***** Records to use
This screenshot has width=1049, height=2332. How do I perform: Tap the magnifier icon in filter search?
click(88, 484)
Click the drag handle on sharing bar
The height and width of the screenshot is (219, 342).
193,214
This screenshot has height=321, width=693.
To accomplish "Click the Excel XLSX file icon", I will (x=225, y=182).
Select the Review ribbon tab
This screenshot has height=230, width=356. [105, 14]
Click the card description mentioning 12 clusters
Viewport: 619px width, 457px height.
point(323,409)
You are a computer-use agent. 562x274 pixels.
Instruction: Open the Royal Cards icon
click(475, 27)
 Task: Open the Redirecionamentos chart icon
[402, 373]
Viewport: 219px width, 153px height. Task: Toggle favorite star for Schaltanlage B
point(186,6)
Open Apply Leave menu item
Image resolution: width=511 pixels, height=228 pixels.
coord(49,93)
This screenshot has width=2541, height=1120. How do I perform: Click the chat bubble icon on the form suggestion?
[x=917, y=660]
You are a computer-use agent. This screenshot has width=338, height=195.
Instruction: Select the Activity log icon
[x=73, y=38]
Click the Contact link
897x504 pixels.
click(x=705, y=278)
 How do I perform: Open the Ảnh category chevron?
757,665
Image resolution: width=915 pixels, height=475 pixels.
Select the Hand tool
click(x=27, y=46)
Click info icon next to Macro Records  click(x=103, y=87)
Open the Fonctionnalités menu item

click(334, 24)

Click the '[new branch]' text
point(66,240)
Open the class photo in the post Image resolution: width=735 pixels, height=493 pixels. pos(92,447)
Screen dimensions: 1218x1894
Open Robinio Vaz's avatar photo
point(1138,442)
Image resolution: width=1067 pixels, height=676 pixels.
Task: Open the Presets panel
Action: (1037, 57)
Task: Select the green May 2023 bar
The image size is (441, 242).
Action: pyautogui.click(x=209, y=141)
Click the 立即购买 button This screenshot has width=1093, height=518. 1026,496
**********
About this task: Within the entries above, report how many lines contain the word "agent"; the figure is all that is wanted.

Task result: 2